LncRNA TUG1 regulates FGF1 to enhance endothelial differentiation of adipose‐derived stem cells by sponging miR‐143

Adipose‐derived stem cells (ADSCs) have emerged as a cell source for regeneration medicine. ADSCs possess the capacity to differentiate into endothelial cells and serve an essential role in vascular development and function. LncRNA taurine upregulated gene 1 (TUG1) has recently been linked with angiogenesis in hepatoblastoma. However, the roles of TUG1 in endothelial differentiation of ADSCs remain unidentified.
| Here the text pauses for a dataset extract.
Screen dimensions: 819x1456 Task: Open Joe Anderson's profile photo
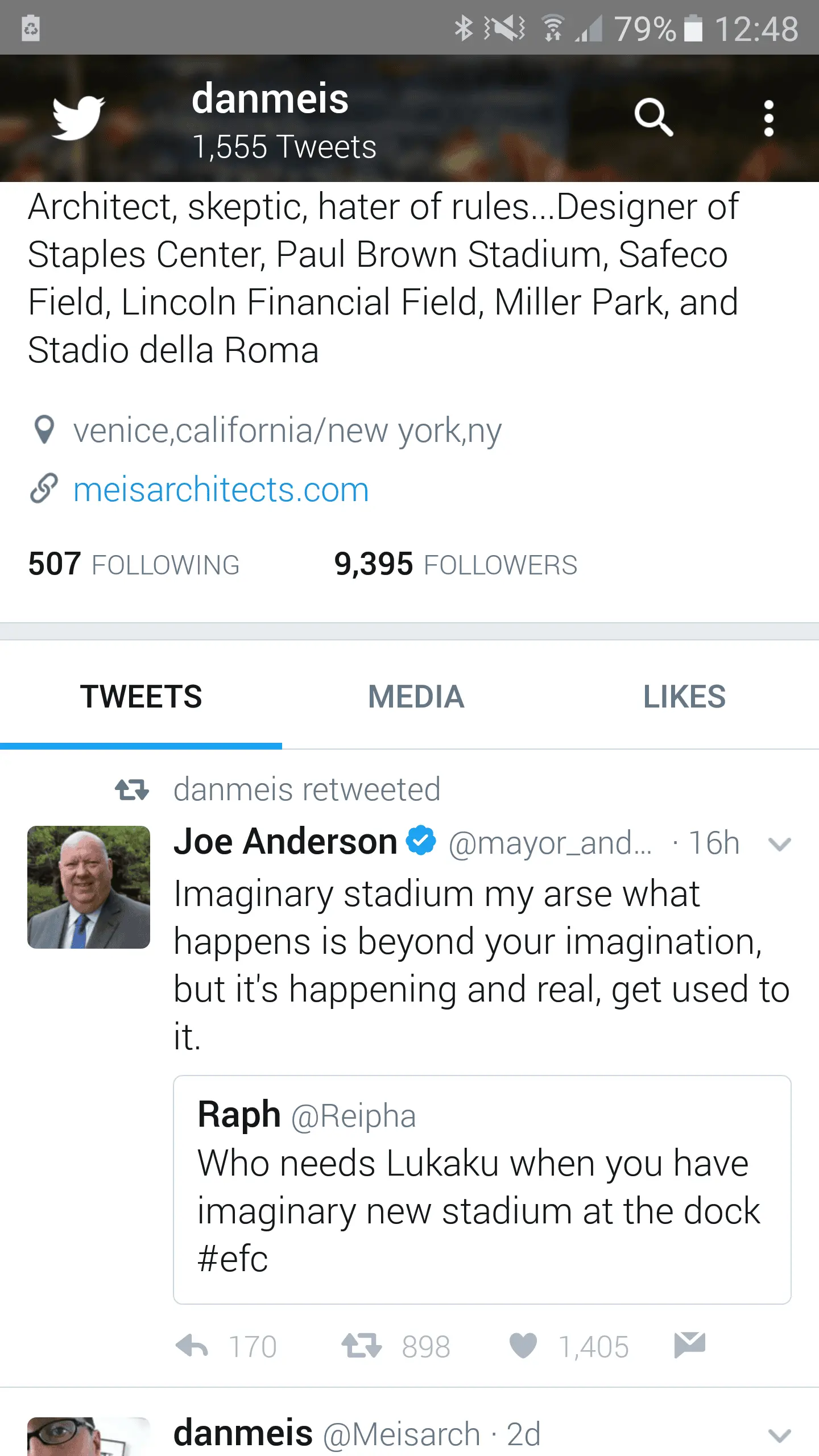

Human adipose‐derived stem cells (hADSCs) were obtained and characterized by flow cytometry, Oil red O and Alizarin Red staining. HADSCs were maintained in the endothelial differentiation medium and the expressions of TUG1, miR‐143, and FGF1 were examined by qRT‐PCR. To assess endothelial differentiation, the expressions of CD31, von Willebrand factor (vWF), VE‐cadherin were examined by Western blot analysis, qRT‐PCR, and immunofluorescence. Tube formation in Matrigel was examined. The interactions between TUG1 and miR‐143, miR‐143 and FGF1 were validated by luciferase assays. During the endothelial differentiation process, TUG1 and FGF1 were upregulated, whereas miR‐143 was downregulated. TUG1 overexpression downregulated miR‐143, upregulated FGF1, CD31, vWF, and VE‐cadherin, and enhanced capillary tube formation. Luciferase assays showed that TUG1 interacted with miR‐143, and FGF1 was a direct target of miR‐143. Furthermore, the enhancement of endothelial differentiation induced by TUG1 overexpression was abolished by miR‐143 overexpression. Our findings implicated that lncRNA TUG1 promoted endothelial differentiation of ADSCs by regulating the miR‐143/FGF1 axis.